Provided data:
>>>

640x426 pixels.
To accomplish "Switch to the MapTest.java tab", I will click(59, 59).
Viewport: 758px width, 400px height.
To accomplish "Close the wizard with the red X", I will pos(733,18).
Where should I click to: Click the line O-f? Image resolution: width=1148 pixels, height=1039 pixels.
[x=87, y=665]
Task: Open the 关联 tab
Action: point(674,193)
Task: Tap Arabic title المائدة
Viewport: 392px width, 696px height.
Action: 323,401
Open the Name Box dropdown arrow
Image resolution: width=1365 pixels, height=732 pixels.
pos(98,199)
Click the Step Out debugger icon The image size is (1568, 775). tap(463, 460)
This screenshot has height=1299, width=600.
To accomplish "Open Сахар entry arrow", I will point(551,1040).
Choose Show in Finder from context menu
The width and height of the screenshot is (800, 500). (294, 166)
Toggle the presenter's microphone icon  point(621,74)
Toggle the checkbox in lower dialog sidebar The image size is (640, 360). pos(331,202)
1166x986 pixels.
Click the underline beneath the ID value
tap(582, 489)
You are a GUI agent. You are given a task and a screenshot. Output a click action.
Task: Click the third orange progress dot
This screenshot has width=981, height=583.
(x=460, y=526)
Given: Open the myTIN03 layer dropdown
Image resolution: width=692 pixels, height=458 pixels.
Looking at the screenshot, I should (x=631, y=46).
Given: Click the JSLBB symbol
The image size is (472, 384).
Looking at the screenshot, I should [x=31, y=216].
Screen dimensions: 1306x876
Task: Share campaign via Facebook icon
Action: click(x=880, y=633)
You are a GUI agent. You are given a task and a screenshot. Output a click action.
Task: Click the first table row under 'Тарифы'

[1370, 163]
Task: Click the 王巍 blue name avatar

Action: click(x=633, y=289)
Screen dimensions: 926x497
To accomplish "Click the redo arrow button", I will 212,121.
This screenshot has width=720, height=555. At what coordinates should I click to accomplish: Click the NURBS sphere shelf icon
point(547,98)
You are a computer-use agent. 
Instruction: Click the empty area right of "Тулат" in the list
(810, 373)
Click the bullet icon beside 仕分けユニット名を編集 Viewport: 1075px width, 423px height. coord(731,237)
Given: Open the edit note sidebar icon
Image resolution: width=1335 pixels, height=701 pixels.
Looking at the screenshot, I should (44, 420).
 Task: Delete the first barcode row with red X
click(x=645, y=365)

<<<

Task: Which lines above include "Toggle"? Show each of them by copying it.

Reply to the exercise:
Toggle the presenter's microphone icon  point(621,74)
Toggle the checkbox in lower dialog sidebar The image size is (640, 360). pos(331,202)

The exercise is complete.